# Task instructions
Your output should be the lines below from the one holding "Instruction: Click the" through the one holding "How do I perform: Reset", transcribed exactly, with no pictures.

# Recorded information

——

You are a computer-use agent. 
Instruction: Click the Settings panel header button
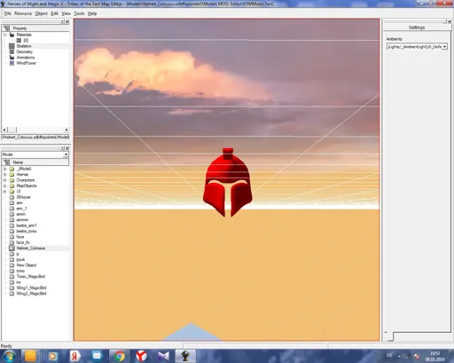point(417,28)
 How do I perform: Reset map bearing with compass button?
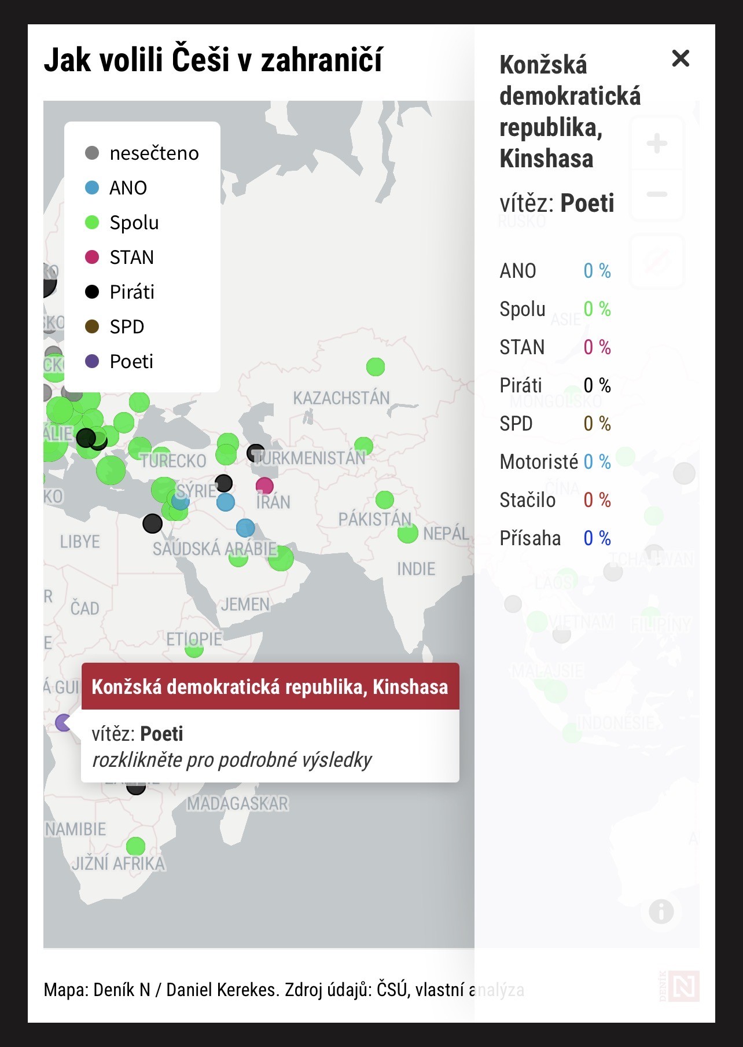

——

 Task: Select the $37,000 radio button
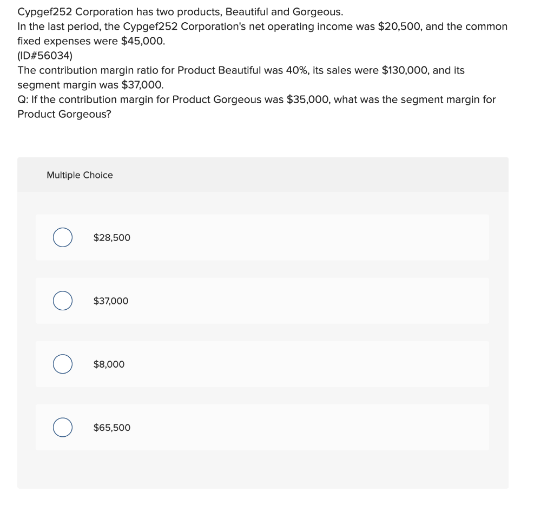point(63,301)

——

# Task answer
Instruction: Click the Settings panel header button
point(417,28)
 How do I perform: Reset map bearing with compass button?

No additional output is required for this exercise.